Published 23 Feb 2018 in cs.DC | (1802.08733v2)

Abstract: We introduce Conflict-Aware Replicated Data Types (CARDs). CARDs are significantly more expressive than Conflict-free Replicated Data Types (CRDTs) as they support operations that can conflict with each other. Introducing conflicting operations typically brings the need to block an operation in at least some executions, leading to difficulties in programming and reasoning about correctness, as well as potential inefficiencies in implementation. The salient aspect of CARDs is that they allow ease of programming and reasoning about programs comparable to CRDTs, while enabling algorithmic inference of conflicts so that an operation is blocked only when necessary. The key idea is to have a language that allows associating with each operation a two-state predicate called {\em consistency guard} that relates the state of the replica on which the operation is executing to a global state (which is never computed). The consistency guards bring three advantages. First, a programmer developing an operation needs only to choose a consistency guard that states what the operation will rely on.

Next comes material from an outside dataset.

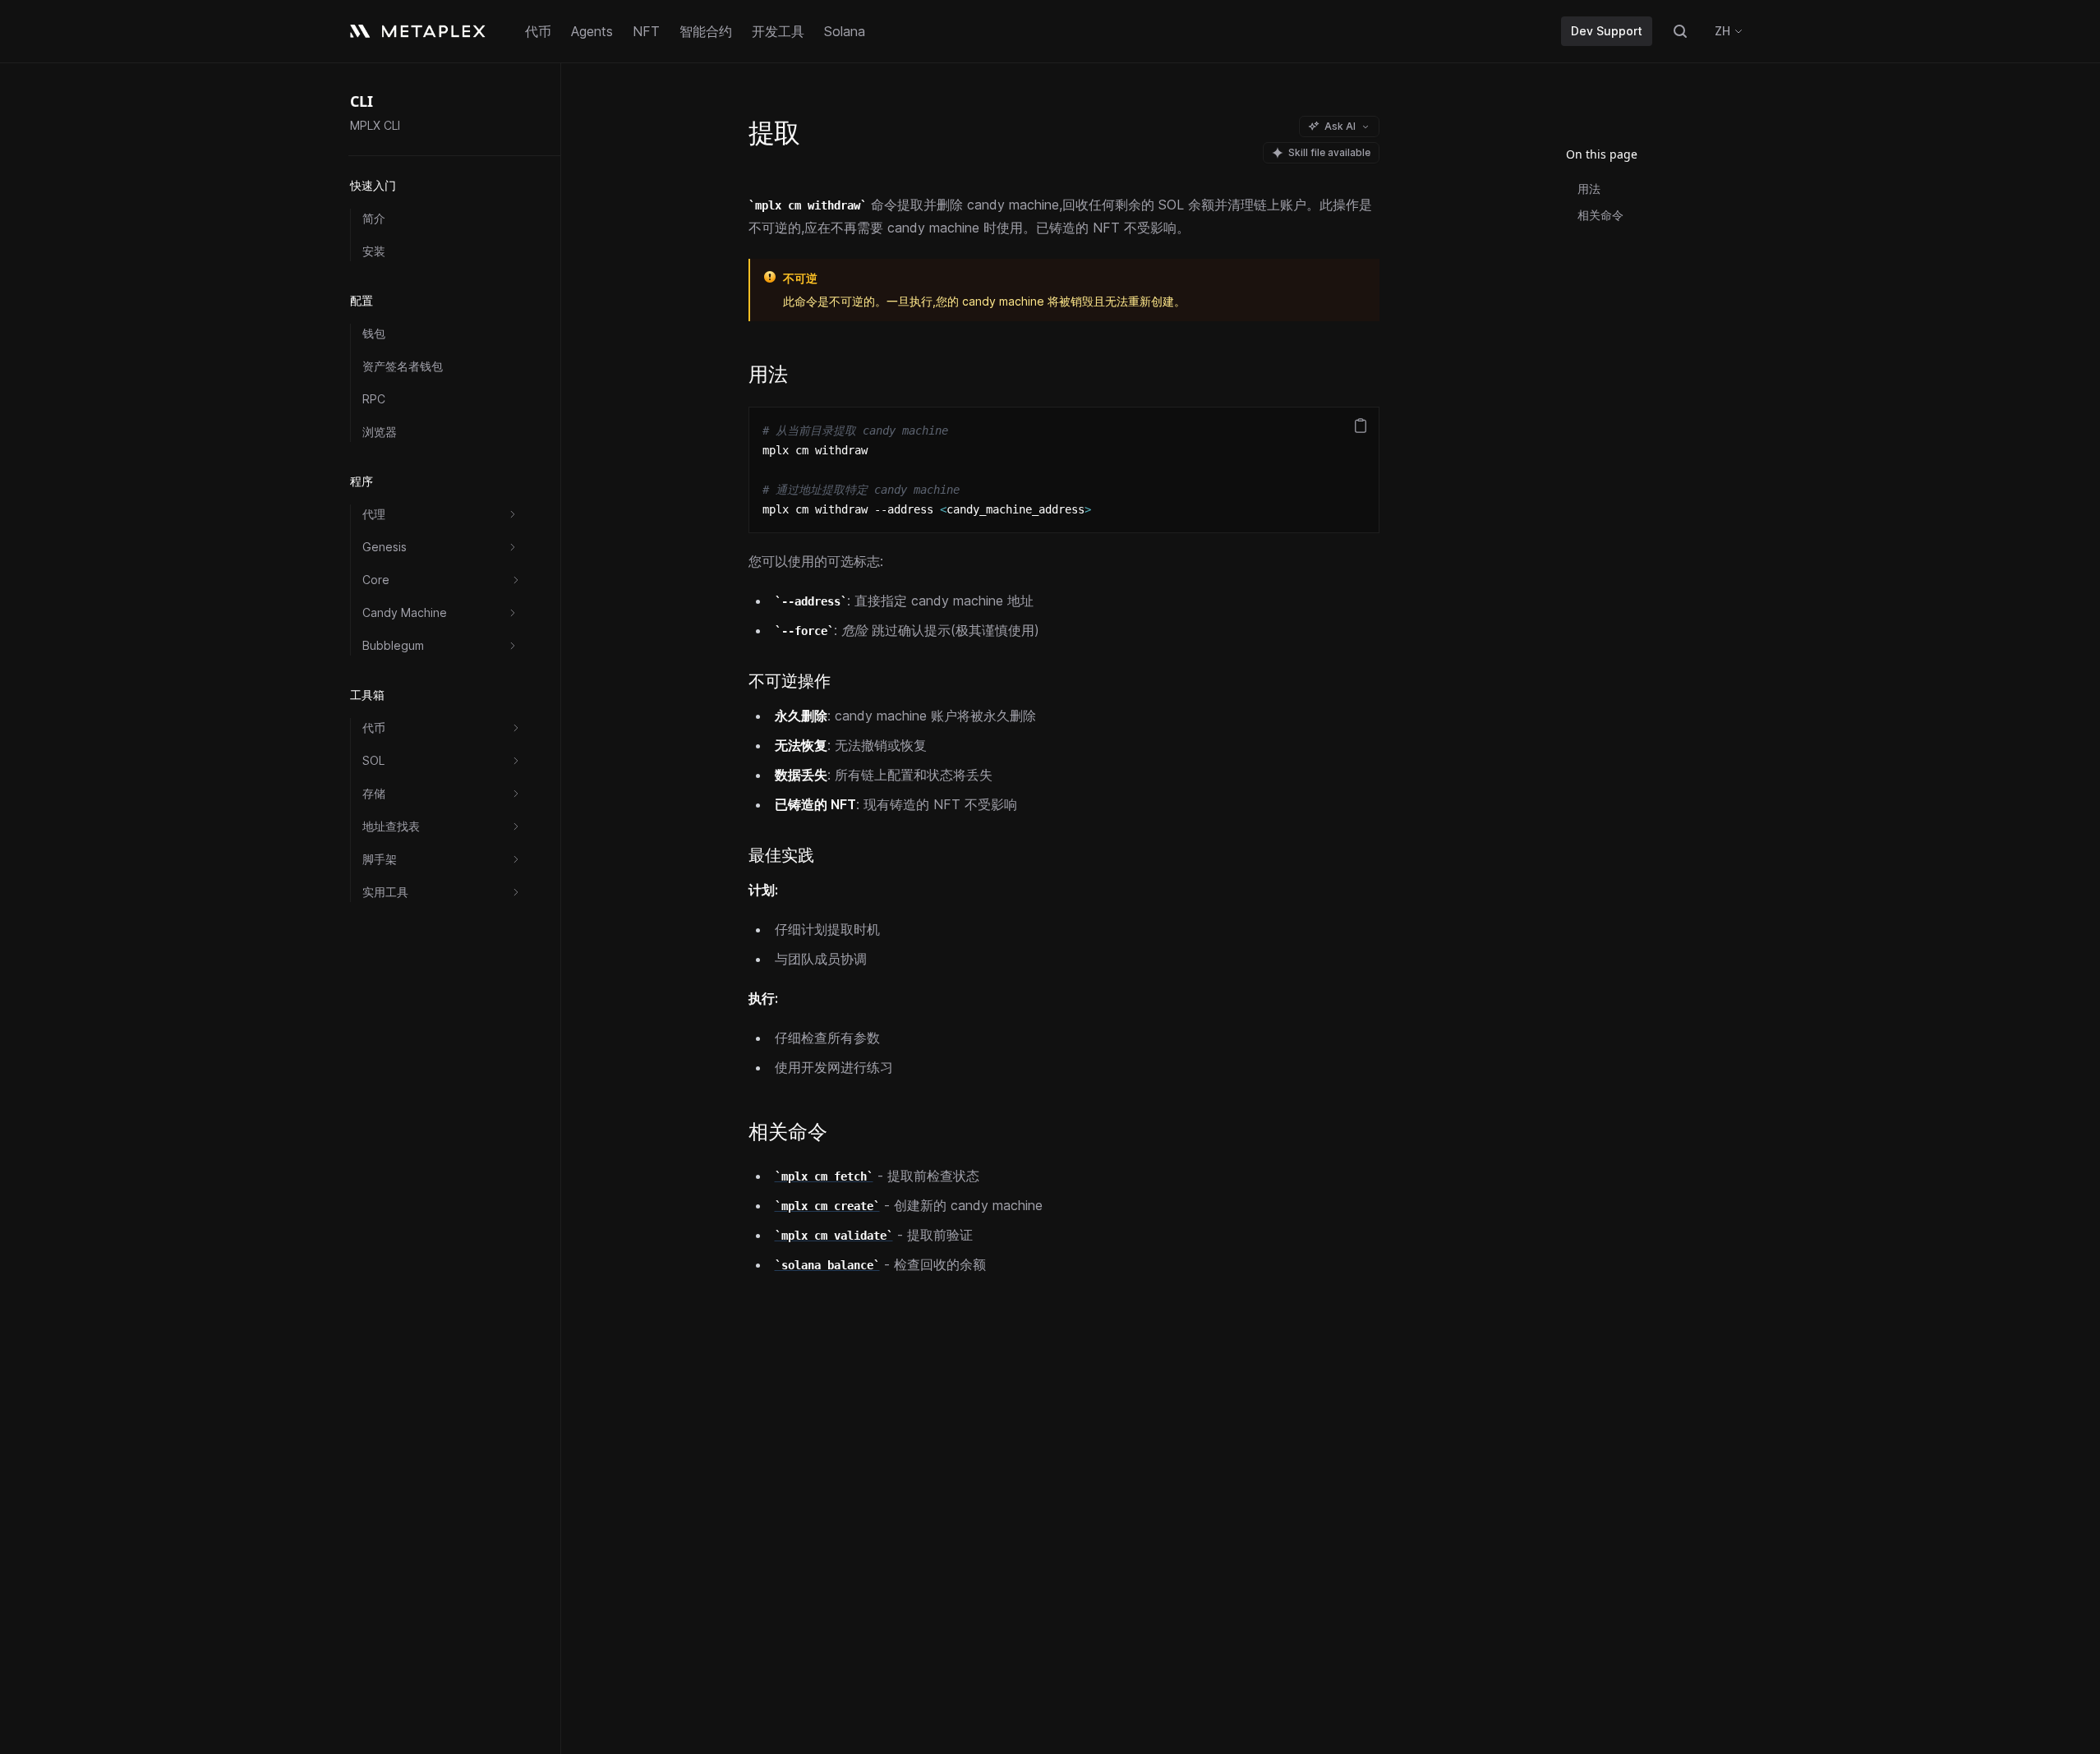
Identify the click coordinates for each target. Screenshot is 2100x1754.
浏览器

In particular, they do not need to consider the operation conflicts with other operation. This allows purely {\em modular reasoning}. Second, we show that consistency guard allow reducing the complexity of reasoning needed to prove invariants that hold as CARD operations are executing. The reason is that consistency guard allow reducing the reasoning about concurrency among operations to purely {\em sequential reasoning}. Third, conflicts among operations can be algorithmically inferred by checking whether the effect of one operation preserves the consistency guard of another operation.